Look below for the line containing "Lähiseudulla (27, 1088)"; write out that line and each one after it to the end, exactly, and nothing else.

▼▼▼

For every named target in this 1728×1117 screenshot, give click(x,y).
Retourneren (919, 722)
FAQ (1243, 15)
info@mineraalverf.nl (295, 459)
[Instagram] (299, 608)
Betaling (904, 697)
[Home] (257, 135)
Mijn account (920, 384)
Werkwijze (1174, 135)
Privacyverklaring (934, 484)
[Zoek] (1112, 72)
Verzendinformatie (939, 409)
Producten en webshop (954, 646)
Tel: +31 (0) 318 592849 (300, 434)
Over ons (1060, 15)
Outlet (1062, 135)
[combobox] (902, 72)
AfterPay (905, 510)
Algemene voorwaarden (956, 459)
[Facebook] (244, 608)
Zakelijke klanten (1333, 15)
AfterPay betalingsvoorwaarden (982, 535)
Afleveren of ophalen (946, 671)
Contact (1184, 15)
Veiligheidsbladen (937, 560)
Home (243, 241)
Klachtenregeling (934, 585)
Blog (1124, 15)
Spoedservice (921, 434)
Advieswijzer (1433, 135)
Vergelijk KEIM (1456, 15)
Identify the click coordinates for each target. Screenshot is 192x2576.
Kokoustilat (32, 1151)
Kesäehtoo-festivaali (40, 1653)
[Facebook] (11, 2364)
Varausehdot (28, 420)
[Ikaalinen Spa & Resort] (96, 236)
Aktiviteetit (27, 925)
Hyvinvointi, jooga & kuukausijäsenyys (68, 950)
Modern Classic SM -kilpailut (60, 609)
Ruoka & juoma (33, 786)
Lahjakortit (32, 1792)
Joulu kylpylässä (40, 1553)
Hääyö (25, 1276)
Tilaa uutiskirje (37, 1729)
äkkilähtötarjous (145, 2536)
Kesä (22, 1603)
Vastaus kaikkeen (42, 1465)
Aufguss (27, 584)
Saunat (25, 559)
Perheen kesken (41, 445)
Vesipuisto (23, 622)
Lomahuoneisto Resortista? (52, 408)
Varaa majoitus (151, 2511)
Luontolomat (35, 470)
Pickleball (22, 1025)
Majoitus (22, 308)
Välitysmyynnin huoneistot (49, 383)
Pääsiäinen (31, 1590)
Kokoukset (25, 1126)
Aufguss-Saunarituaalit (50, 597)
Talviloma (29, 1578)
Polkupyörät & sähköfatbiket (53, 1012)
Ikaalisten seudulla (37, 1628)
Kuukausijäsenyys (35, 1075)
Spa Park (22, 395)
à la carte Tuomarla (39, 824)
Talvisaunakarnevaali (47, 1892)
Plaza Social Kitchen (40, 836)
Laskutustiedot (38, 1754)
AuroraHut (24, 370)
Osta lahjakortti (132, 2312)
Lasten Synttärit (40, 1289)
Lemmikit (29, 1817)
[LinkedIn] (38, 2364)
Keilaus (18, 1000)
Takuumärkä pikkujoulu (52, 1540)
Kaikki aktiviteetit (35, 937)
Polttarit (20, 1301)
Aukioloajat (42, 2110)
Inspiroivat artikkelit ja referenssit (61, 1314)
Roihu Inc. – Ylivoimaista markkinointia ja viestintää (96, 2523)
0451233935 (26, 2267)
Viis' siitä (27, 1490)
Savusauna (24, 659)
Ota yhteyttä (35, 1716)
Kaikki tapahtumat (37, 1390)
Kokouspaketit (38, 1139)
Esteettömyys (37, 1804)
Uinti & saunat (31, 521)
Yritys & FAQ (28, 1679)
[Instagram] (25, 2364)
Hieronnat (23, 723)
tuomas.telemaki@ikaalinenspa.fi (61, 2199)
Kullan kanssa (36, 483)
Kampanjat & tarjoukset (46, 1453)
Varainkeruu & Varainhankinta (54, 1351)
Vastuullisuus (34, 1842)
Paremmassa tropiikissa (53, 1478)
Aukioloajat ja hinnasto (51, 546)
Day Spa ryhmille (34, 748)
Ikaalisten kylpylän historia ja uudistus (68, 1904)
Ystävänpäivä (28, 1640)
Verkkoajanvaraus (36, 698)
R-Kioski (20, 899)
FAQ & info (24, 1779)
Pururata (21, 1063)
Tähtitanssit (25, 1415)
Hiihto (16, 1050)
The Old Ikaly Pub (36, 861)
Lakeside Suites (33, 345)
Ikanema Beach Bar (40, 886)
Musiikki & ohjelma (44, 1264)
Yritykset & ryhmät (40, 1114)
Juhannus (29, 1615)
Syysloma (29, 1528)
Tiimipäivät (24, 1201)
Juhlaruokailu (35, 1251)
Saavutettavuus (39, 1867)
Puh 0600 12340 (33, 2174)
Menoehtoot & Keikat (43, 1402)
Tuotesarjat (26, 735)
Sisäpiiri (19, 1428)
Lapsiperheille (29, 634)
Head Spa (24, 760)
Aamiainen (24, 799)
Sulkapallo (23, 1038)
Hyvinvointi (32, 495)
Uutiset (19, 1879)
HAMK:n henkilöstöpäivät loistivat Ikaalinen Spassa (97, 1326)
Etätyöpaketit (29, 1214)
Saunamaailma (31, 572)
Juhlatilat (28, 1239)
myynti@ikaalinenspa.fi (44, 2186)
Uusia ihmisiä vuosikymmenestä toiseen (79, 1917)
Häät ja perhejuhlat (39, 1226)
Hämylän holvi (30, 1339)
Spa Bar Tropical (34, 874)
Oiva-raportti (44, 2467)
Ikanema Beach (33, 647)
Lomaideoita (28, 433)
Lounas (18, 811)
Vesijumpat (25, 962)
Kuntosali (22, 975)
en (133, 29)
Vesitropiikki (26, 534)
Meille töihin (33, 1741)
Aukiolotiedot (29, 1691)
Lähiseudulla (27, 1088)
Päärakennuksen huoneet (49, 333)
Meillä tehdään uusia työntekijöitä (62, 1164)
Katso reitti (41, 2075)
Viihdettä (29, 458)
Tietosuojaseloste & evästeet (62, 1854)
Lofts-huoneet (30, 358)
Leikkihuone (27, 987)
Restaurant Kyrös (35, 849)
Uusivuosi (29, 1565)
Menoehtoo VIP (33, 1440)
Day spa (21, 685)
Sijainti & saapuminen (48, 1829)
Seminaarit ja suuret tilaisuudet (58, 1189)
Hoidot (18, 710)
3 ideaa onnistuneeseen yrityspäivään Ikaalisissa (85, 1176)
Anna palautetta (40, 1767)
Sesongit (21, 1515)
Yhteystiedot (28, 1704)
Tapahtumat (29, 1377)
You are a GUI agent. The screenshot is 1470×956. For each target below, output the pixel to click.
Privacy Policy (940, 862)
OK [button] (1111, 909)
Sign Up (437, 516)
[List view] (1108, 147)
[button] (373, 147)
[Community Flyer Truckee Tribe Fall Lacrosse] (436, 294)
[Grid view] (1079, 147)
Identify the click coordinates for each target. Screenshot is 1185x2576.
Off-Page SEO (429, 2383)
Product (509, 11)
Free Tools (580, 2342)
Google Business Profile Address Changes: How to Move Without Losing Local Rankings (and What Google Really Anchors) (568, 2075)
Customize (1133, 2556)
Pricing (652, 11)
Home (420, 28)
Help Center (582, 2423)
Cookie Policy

▲▲▲

▶ Written solution:
Lähiseudulla (27, 1088)
Päärakennuksen huoneet (49, 333)
Meillä tehdään uusia työntekijöitä (62, 1164)
Katso reitti (41, 2075)
Viihdettä (29, 458)
Tietosuojaseloste & evästeet (62, 1854)
Lofts-huoneet (30, 358)
Leikkihuone (27, 987)
Restaurant Kyrös (35, 849)
Uusivuosi (29, 1565)
Menoehtoo VIP (33, 1440)
Day spa (21, 685)
Sijainti & saapuminen (48, 1829)
Seminaarit ja suuret tilaisuudet (58, 1189)
Hoidot (18, 710)
3 ideaa onnistuneeseen yrityspäivään Ikaalisissa (85, 1176)
Anna palautetta (40, 1767)
Sesongit (21, 1515)
Yhteystiedot (28, 1704)
Tapahtumat (29, 1377)
You are a GUI agent. The screenshot is 1470×956. For each target below, output the pixel to click.
Privacy Policy (940, 862)
OK [button] (1111, 909)
Sign Up (437, 516)
[List view] (1108, 147)
[button] (373, 147)
[Community Flyer Truckee Tribe Fall Lacrosse] (436, 294)
[Grid view] (1079, 147)
Identify the click coordinates for each target. Screenshot is 1185x2576.
Off-Page SEO (429, 2383)
Product (509, 11)
Free Tools (580, 2342)
Google Business Profile Address Changes: How to Move Without Losing Local Rankings (and What Google Really Anchors) (568, 2075)
Customize (1133, 2556)
Pricing (652, 11)
Home (420, 28)
Help Center (582, 2423)
Cookie Policy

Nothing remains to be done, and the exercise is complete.